La caballería polaca contra los Panzer nazis. Mito o no tanto.
La caballería polaca contra los Panzer nazis. Mito o no tanto.

El Real Madrid hubiera agradecido, en ciertos momentos, que el partido sin voz fuera también un partido sin imagen. El corte, de poder elegir, habría durado cuarenta minutos, los que van del gol del belga Vadis Odjidja-Ofoe (bonito nombre, aunque poco pegadizo) hasta el que consiguió el francés Moulin, dos chutazos para enmarcar. En ese tramo, el equipo de Zidane se dejó avasallar por un rival sin público y sin aspiraciones clasificatorias.
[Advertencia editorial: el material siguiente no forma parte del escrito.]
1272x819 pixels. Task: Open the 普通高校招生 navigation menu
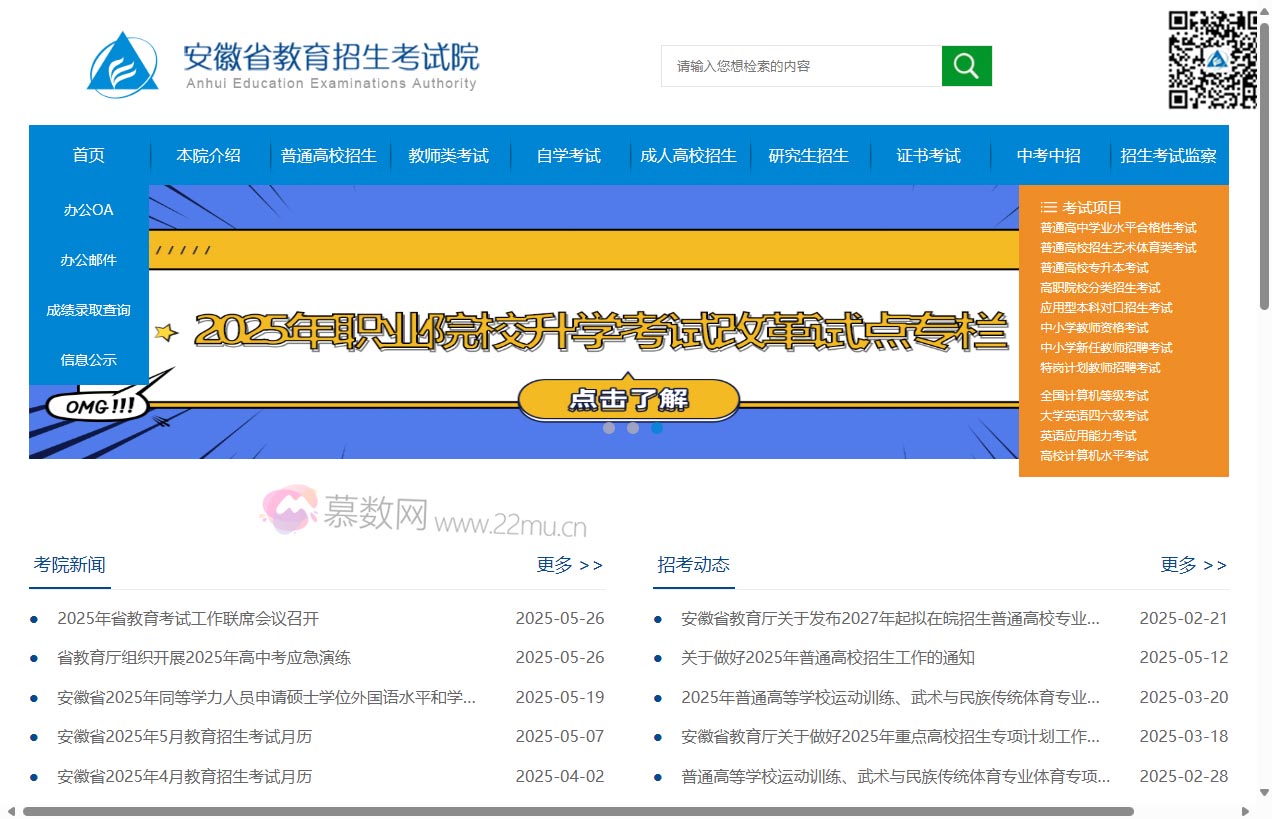(329, 155)
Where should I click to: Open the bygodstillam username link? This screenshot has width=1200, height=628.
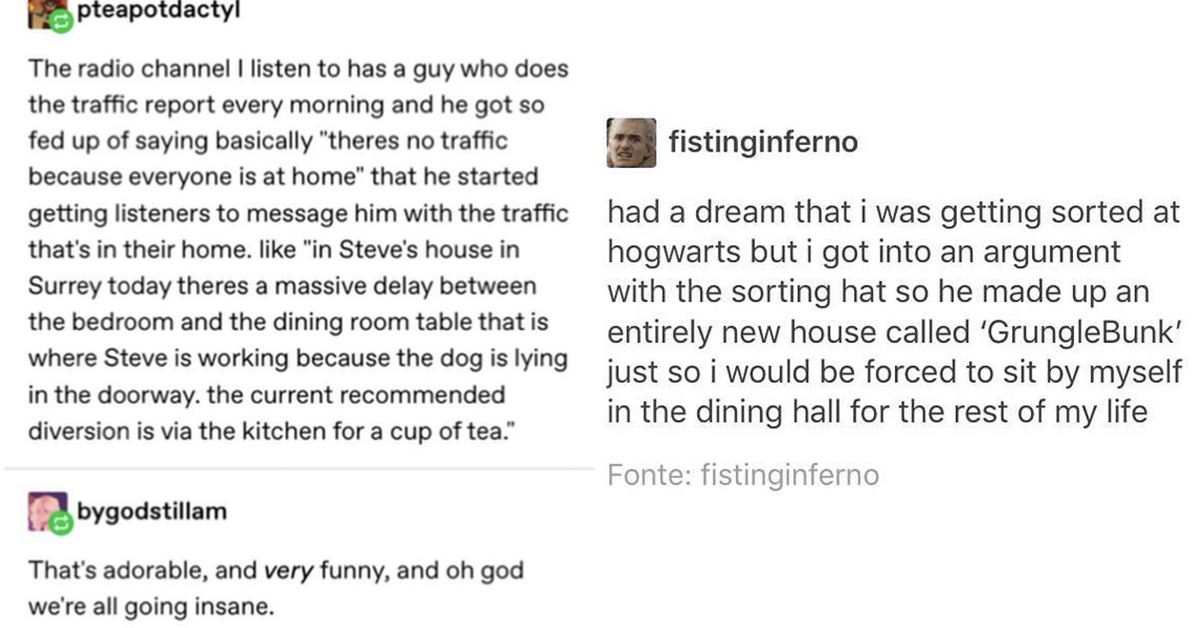[x=152, y=512]
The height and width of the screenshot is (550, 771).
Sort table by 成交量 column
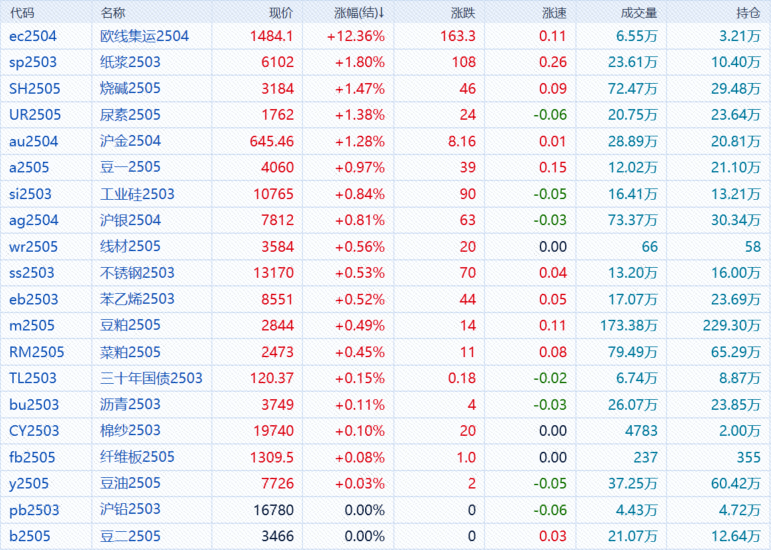pyautogui.click(x=639, y=13)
Nada edificante, como pueden imaginar.

Cierto es que el empate de Kovacic alivió la situación y que un disparo de Lucas Vázquez al travesaño, casi en el último suspiro, pudo haber dado otra voltereta al resultado. Pero no se puede vivir colgado de los milagros. Especialmente cuando se tiene un equipo pensado para evitar sustos y, mayormente, si ganas 0-2 a los 34 minutos.
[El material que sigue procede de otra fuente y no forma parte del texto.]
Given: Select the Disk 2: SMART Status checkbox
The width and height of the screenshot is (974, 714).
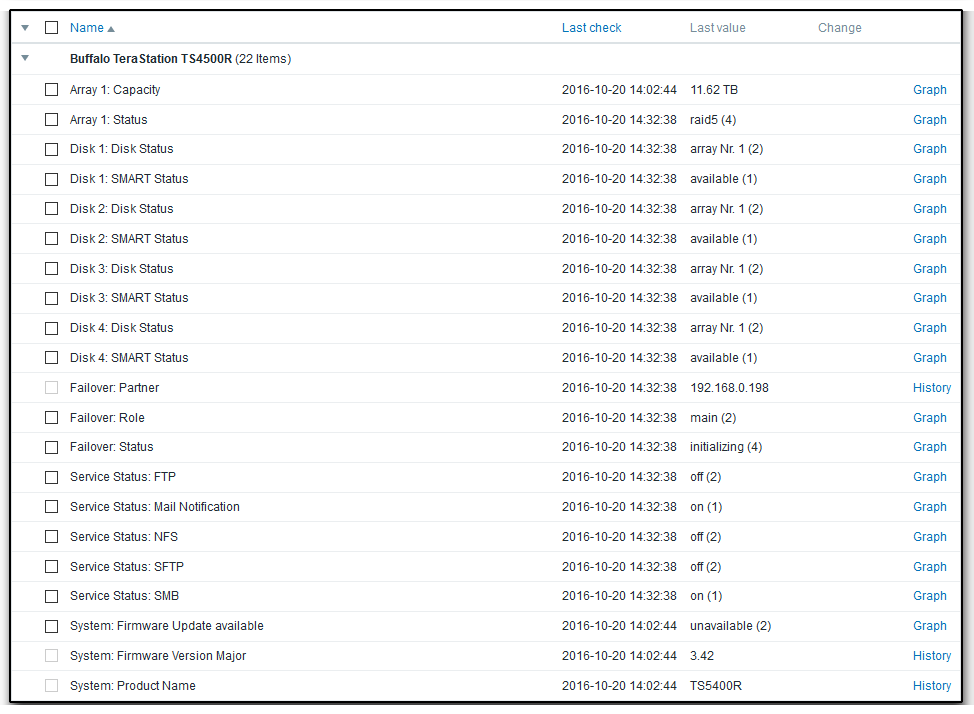Looking at the screenshot, I should coord(52,239).
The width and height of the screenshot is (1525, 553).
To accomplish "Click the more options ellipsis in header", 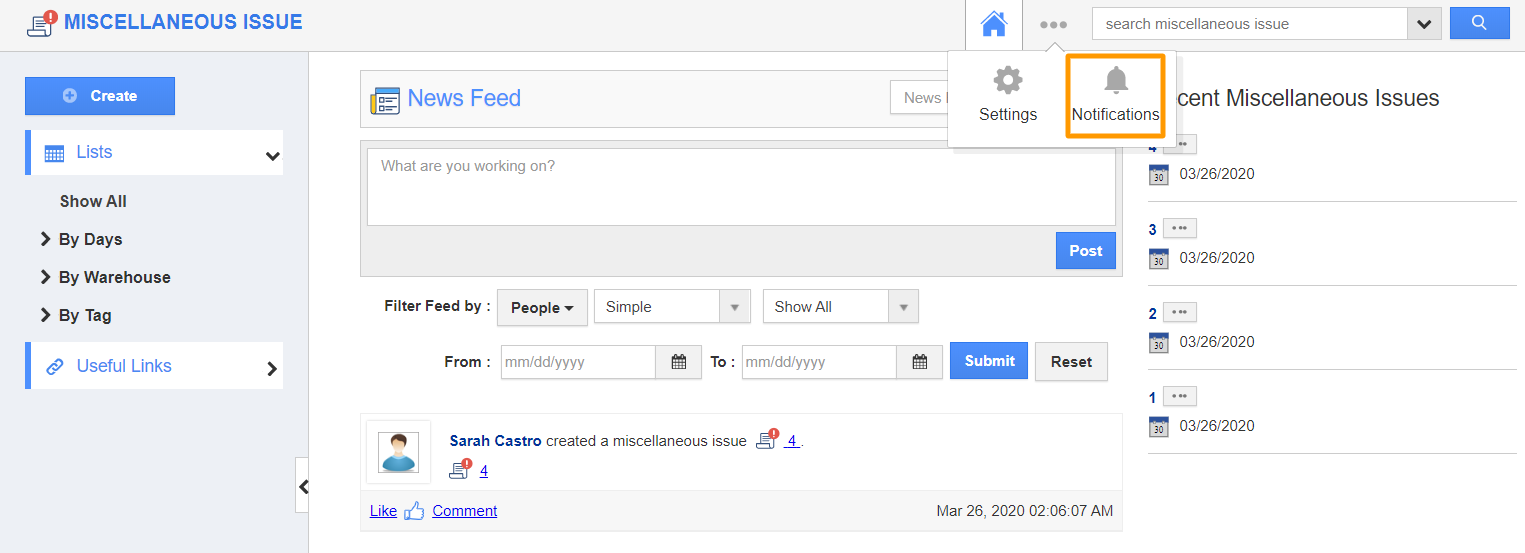I will 1053,25.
Ahora, lo más probable, es que se culpe a Zidane de conducción temeraria: el 4-2-4 (BBC+Morata) se sostuvo durante apenas media hora, el tiempo que los de arriba cumplieron con sus obligaciones: bajar para defender o para ayudar en la creación. Diré, en descargo del entrenador, que aquello fue bonito mientras duró.
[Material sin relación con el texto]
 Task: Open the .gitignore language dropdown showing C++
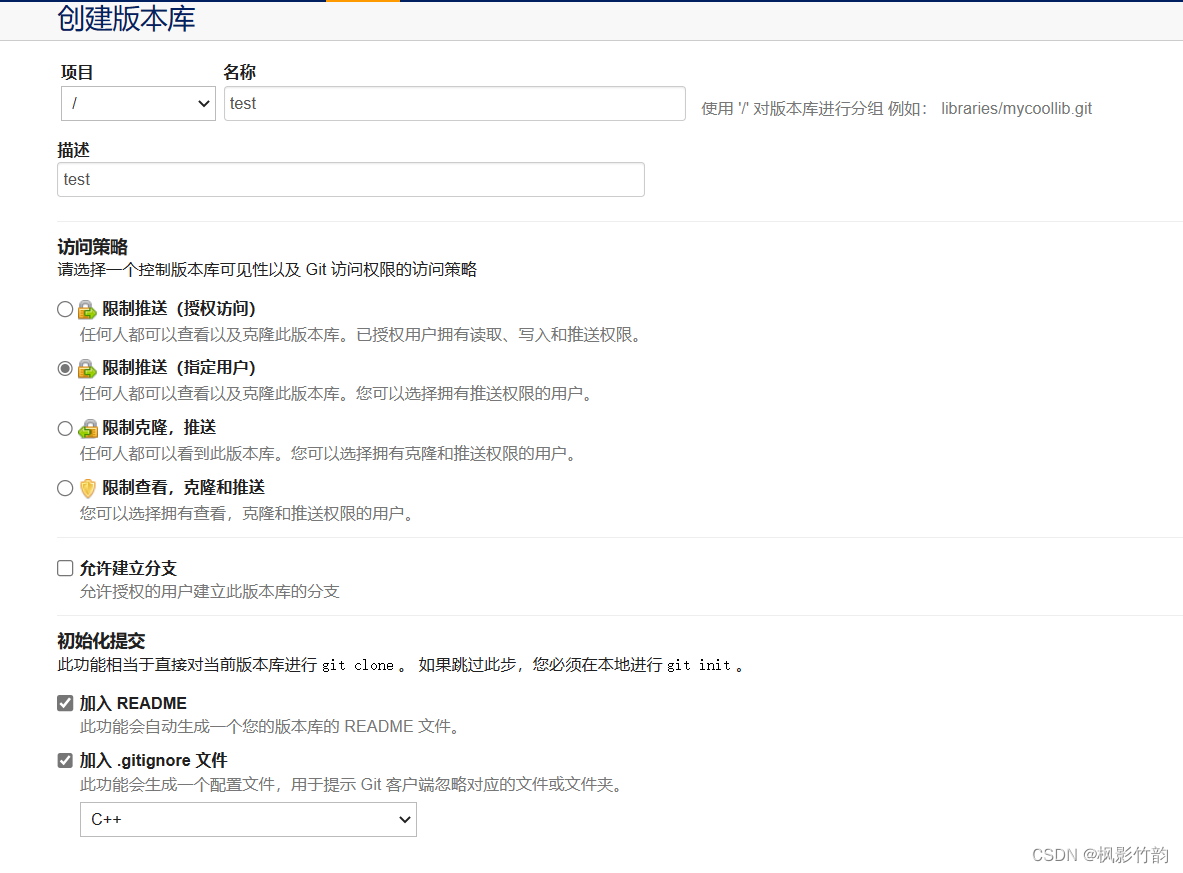247,819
El problema es que el derrumbe de ese plan abrió frente a los jugadores polacos una estepa por la que poder correr. Y corren mucho los polacos. Su espíritu ofensivo resulta conmovedor, muy acorde con la leyenda de la caballería polaca, aquella que (dicen) cargó contra los Panzer de los nazis con fatales resultados para equinos y jinetes.

El Madrid, que ya pensaba en otra cosa, se vio desbordado por ese entusiasmo y fue incapaz de asumir cuánto se complicaba la vida. Tanto que tendrá que cerrar su clasificación en Lisboa o frente al temible Dortmund. Y no era un grupo este para imaginar proezas.

El partido, aunque extraño, tuvo algo de familiar. Las voces que se escuchaban en el campo eran las mismas que se pueden oír en el fútbol aficionado o dominguero, las peticiones de pase o las advertencias de peligro, las increpaciones y los lamentos con eco. Hay jugadores que hablan más que otros y siempre hay alguno insoportable que no para de hablar y dar consejos; en esto no hay distinciones entre el fútbol profesional y el patético. Eso sí, entre los alaridos no los hay más insufribles que aquellos que proceden del banquillo, generalmente de la garganta del entrenador. No se engañen. Si los futbolistas agradecen los estadios repletos, aunque sean enemigos, es porque les permite ignorar las indicaciones del míster. Quién sabe. Quizá fue el silencio lo que les despistó.